We shall** initialize the initial randomness based on the keyboard events**. The user will be asked to enter something 5 times and the exact precise times of the moments of the user input, together with the data entered from the user will be joined as initial randomness (seed). The collected text entropy can be shortened through SHA-256 hashing (this will reduce it to 256 bits). After the entropy is collected and the start seed is calculated, the same logic like at the previous example will be used to generate 5 random numbers in the range [10...20]. This is a sample Python implementation:
import hashlib, time, binascii
entropy = ''
for i in range(5):
s = input("Enter something [" + str(i+1) + " of 5]: ")
entropy = entropy + s + '|' + str(time.time()) + '|'
print("Entropy:", entropy)
startSeed = str(binascii.hexlify(hashlib.sha256(entropy.encode('ascii')).digest()))[2:-1]
print("Start seed = SHA-256(entropy) =", startSeed)
min = 10
max = 20
for i in range(5):
nextSeed = startSeed + '|' + str(i)
hash = hashlib.sha256(nextSeed.encode('ascii')).digest()

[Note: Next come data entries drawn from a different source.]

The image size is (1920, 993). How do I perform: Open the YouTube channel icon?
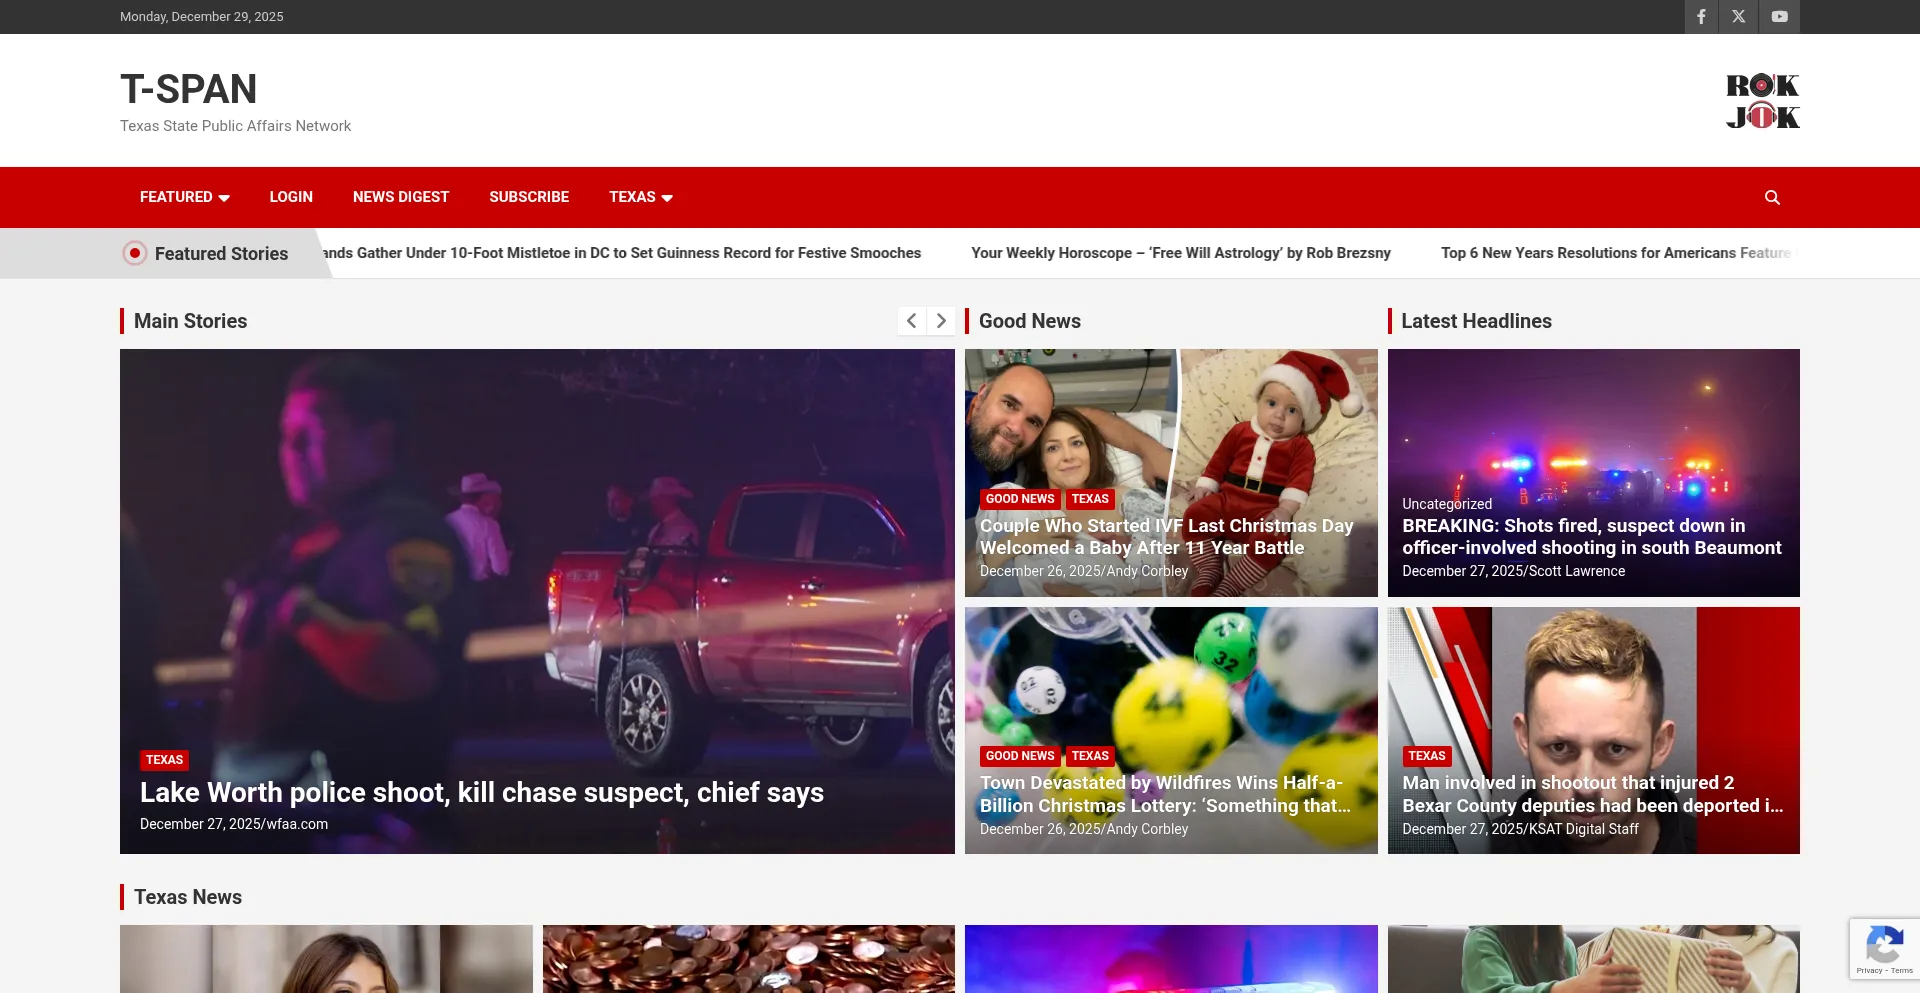tap(1779, 16)
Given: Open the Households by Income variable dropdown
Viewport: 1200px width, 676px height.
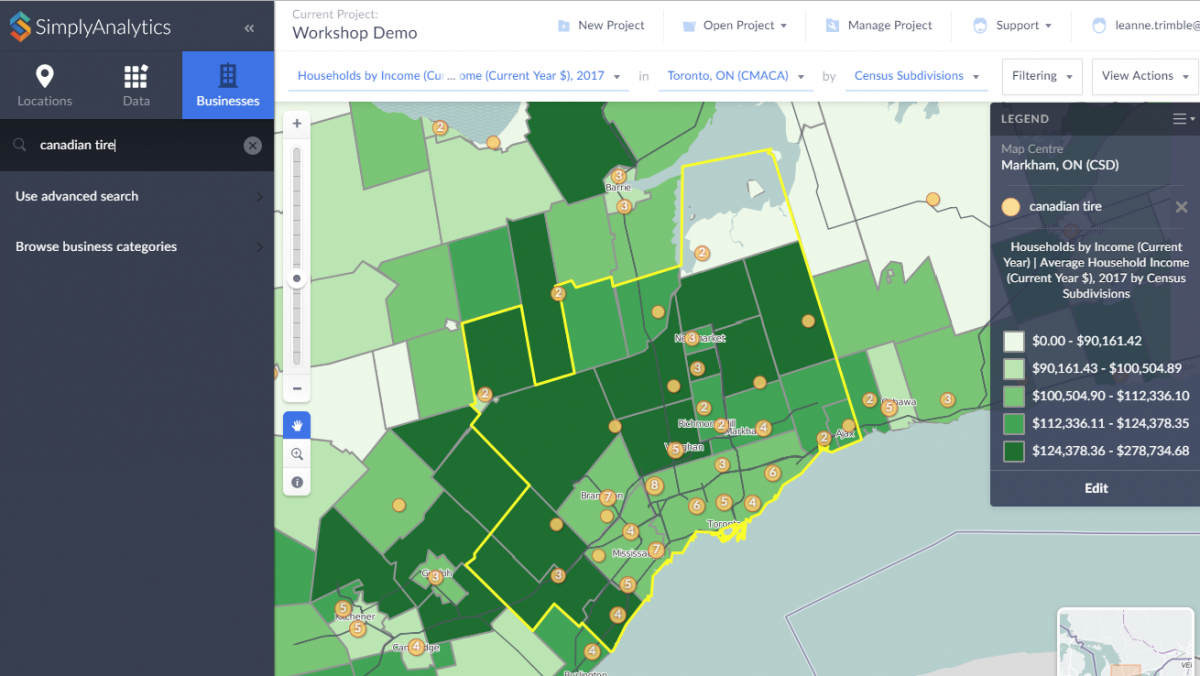Looking at the screenshot, I should (459, 76).
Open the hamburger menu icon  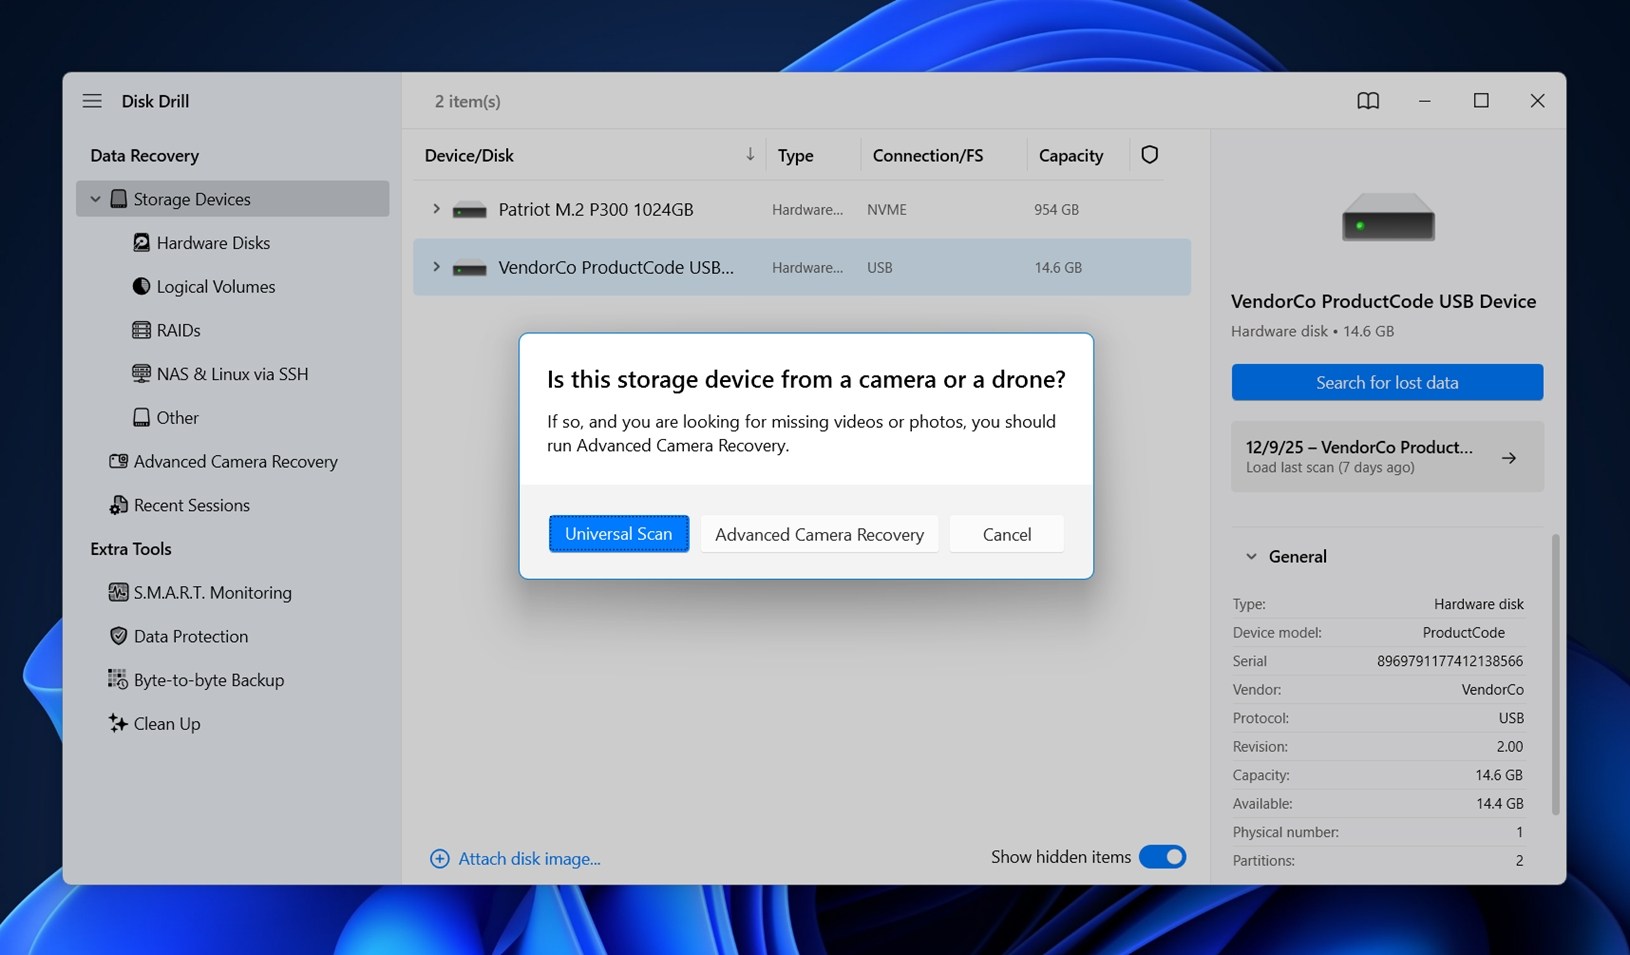point(92,101)
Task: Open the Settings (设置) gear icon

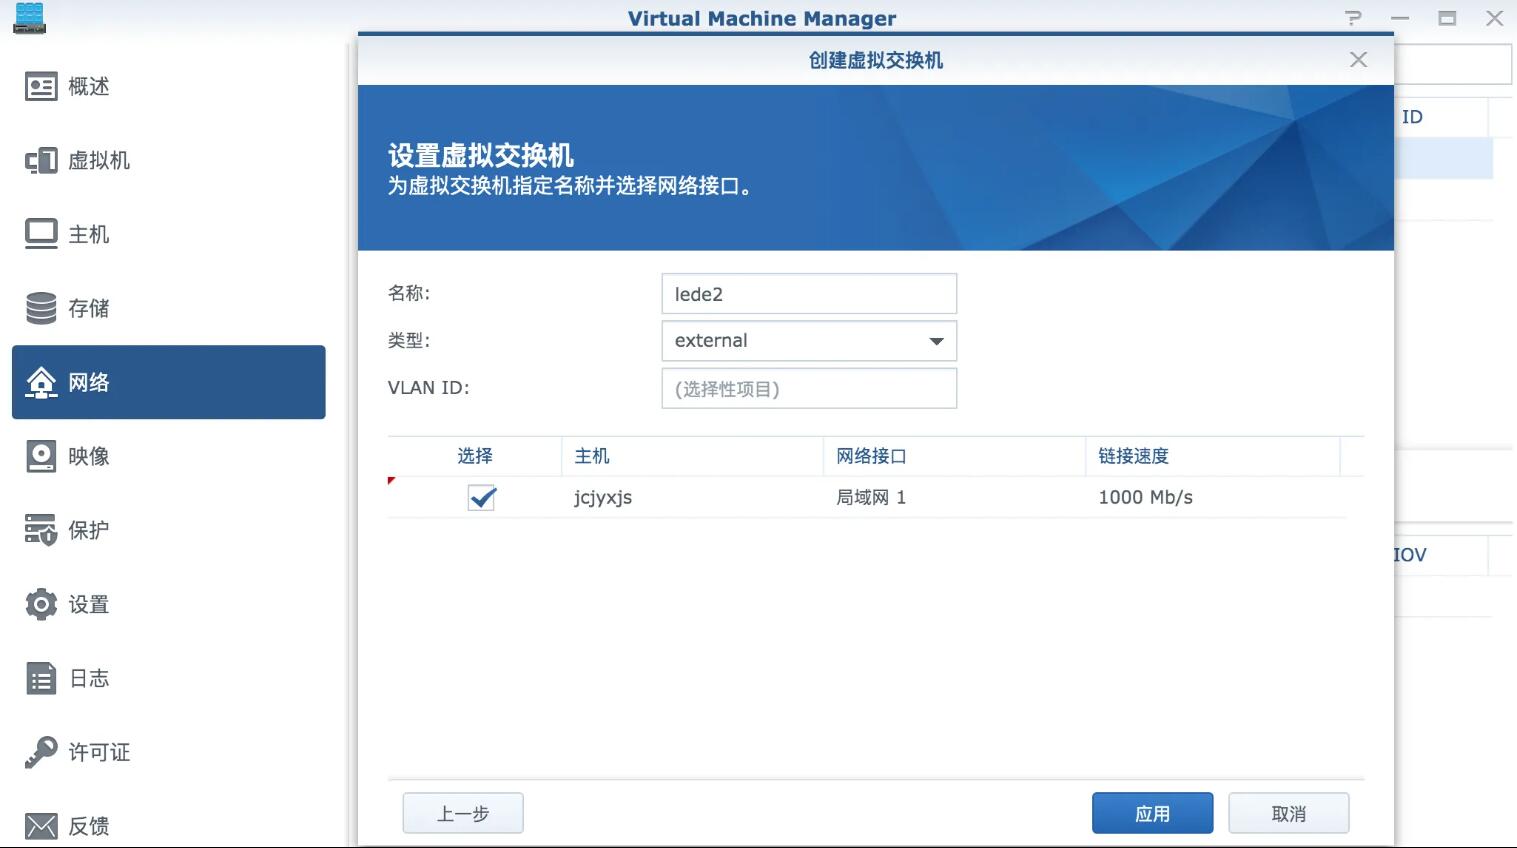Action: (41, 604)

bigRand = int.from_bytes(hash, 'big')
rand = min + bigRand % (max - min + 1)
print(nextSeed, bigRand, '-->', rand)
A sample output from the above code may look like this:
Enter something [1 of 5]: first
Enter something [2 of 5]: second
Enter something [3 of 5]: random text
Enter something [4 of 5]: dfasfdasfs
Enter something [5 of 5]: last
Entropy: first|1539885709.4494743|second|1539885713.687703|random text|1539885721.5754962|dfasfdasfs|1539885724.40904|last|1539885726.1286101|
Start seed = SHA-256(entropy) = f8a4eaceb16156b1a23f4b6d08e54665ffa4822949b22e01d6de4c5daae965e3
f8a4eaceb16156b1a23f4b6d08e54665ffa4822949b22e01d6de4c5daae965e3|0 84482770259566839097936866229004786554948913905882724148636325987196754263481 --> 19
f8a4eaceb16156b1a23f4b6d08e54665ffa4822949b22e01d6de4c5daae965e3|1 67001454659030164457342421011672033052466168976555224352709830050538321411120 --> 14
f8a4eaceb16156b1a23f4b6d08e54665ffa4822949b22e01d6de4c5daae965e3|2 103739181507291072572315034266940107849472122762876847172454548630886082729227 --> 12
f8a4eaceb16156b1a23f4b6d08e54665ffa4822949b22e01d6de4c5daae965e3|3 3011033199204097839903859902789759740091959530467456042709372597822032778153 --> 16
f8a4eaceb16156b1a23f4b6d08e54665ffa4822949b22e01d6de4c5daae965e3|4 100466094724924763659843669256673300207383922129676800217664465341535622195997 --> 16
Note that the collected entropy is very hard to be predicted. The cracker should guess all the text entered by the user and also guess the exact time for each of the 5 inputs. If the above is repeated 20 instead of 5 times, it will be even harder to predict (the collected entropy will be bigger).
Some cryptographical software use similar techniques like in the above code example when generating keys, password and randomness as general and now you know why: to collect entropy in an unpredictable way.